University Policies (University required text)

Academic Integrity: In order to maintain a culture of academic integrity, members of the University of Waterloo community are expected to promote honesty, trust, fairness, respect and responsibility.
[Check www.uwaterloo.ca/academicintegrity for more information. ]

Grievance: A student who believes that a decision affecting some aspect of his/her university life has been unfair or unreasonable may have grounds for initiating a grievance. Read Policy 70 - Student Petitions and Grievances, Section 4. When in doubt please be certain to contact the department's administrative assistant who will provide further assistance.

Discipline: A student is expected to know what constitutes academic integrity to avoid committing academic offenses, and to take responsibility for his/her actions. A student who is unsure whether an action constitutes an offense, or who needs help in learning how to avoid offenses (e.g., plagiarism, cheating) or about “rules” for group work/collaboration should seek guidance from the course professor, academic advisor, or the Undergraduate Associate Dean. When misconduct has been found to have occurred, disciplinary penalties will be imposed under Policy 71 – Student Discipline. For information on categories of offenses and types of penalties, students should refer to Policy 71 - Student Discipline. For typical penalties check Guidelines for the Assessment of Penalties.

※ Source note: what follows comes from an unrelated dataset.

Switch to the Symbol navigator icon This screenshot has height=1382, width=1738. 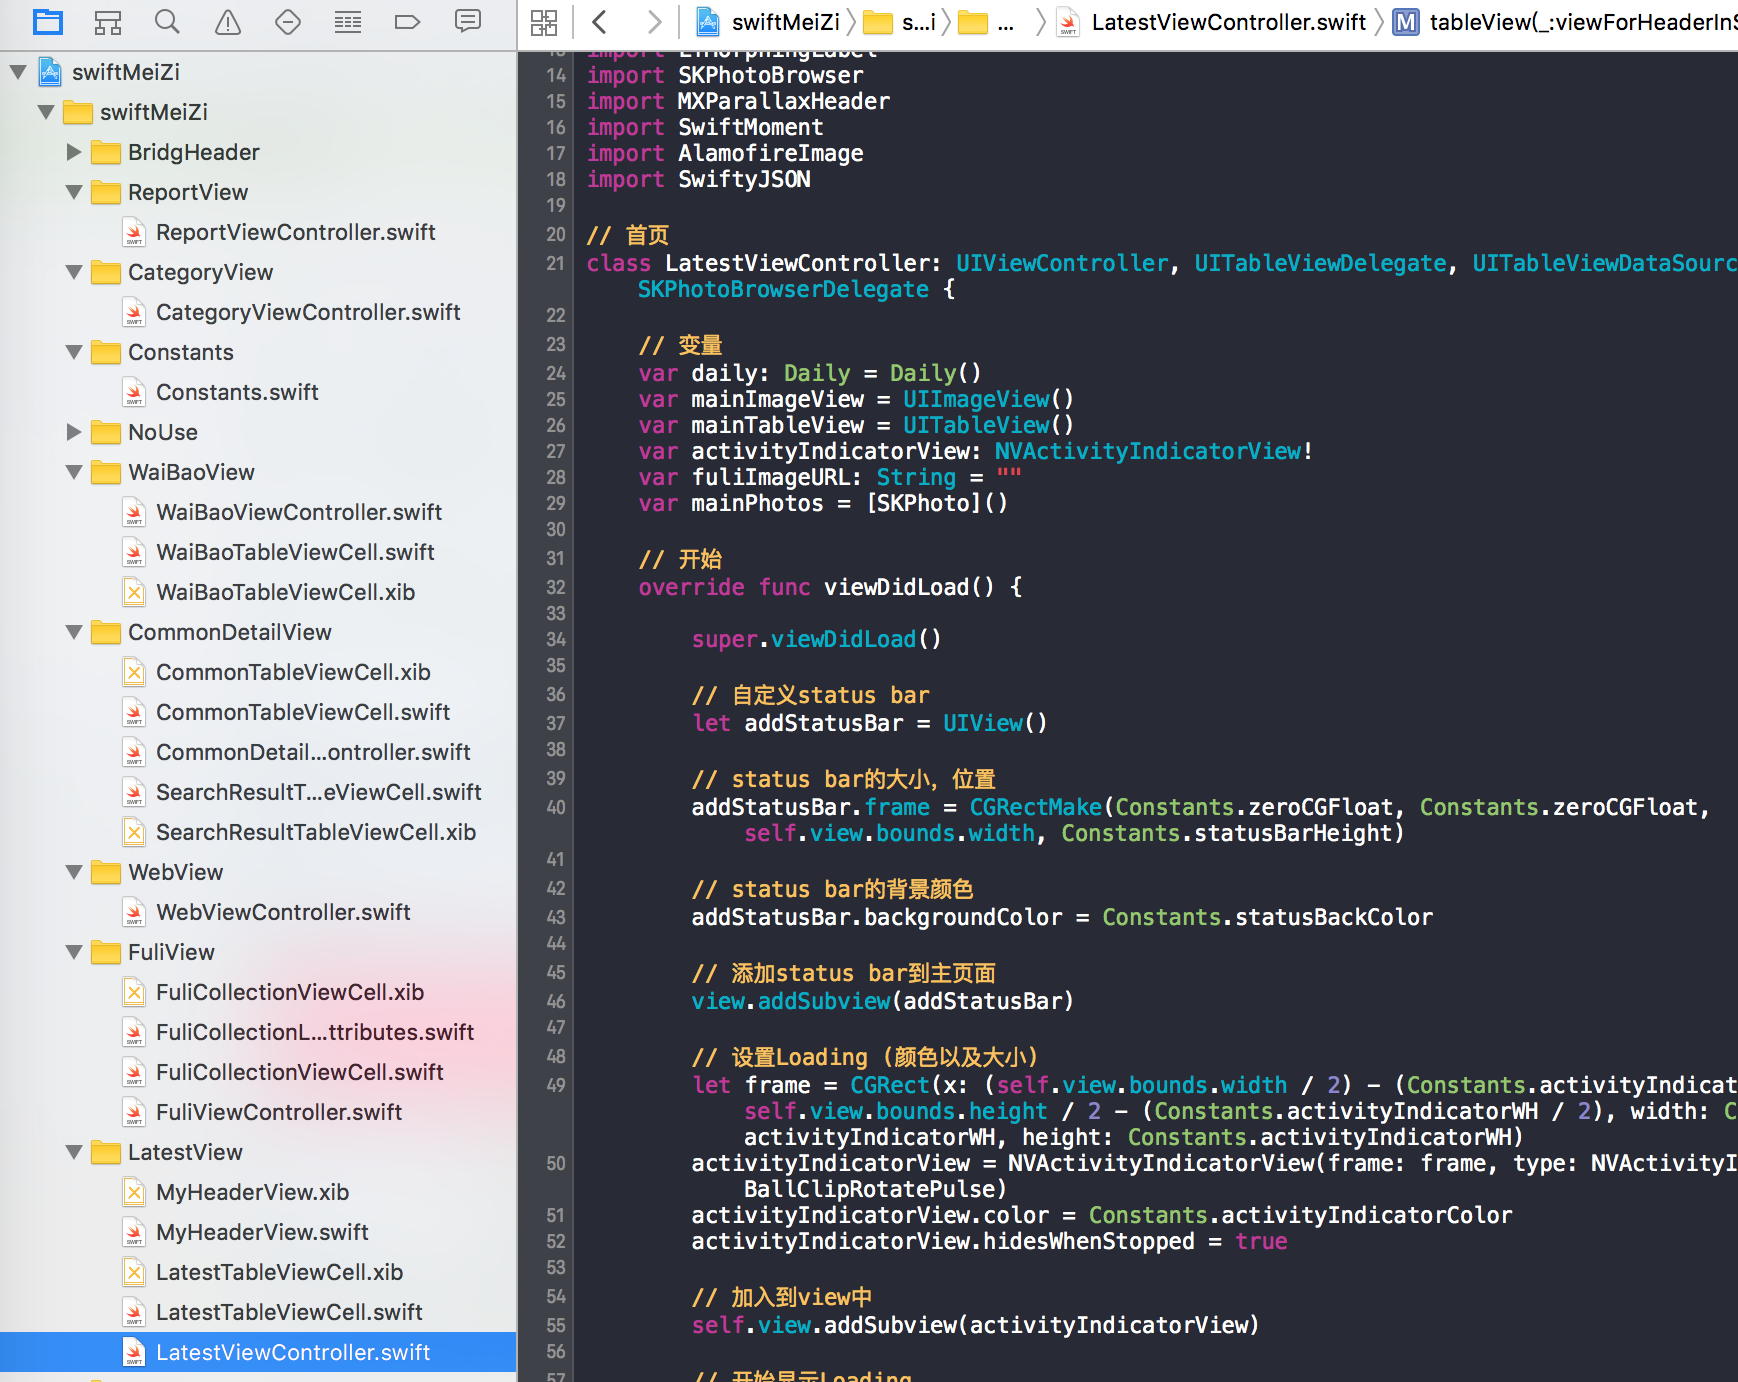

Appeals: A decision made or penalty imposed under Policy 70, Student Petitions and Grievances (other than a petition) or Policy 71, Student Discipline may be appealed if there is a ground. A student who believes he/she has a ground for an appeal should refer to Policy 72, Student Appeals.

Note for students with disabilities: The Office for Persons with Disabilities (OPD), located in Needles Hall, Room 1132, collaborates with all academic departments to arrange appropriate accommodations for students with disabilities without compromising the academic integrity of the curriculum. If you require academic accommodations to lessen the impact of your disability, please register with the OPD at the beginning of each academic term.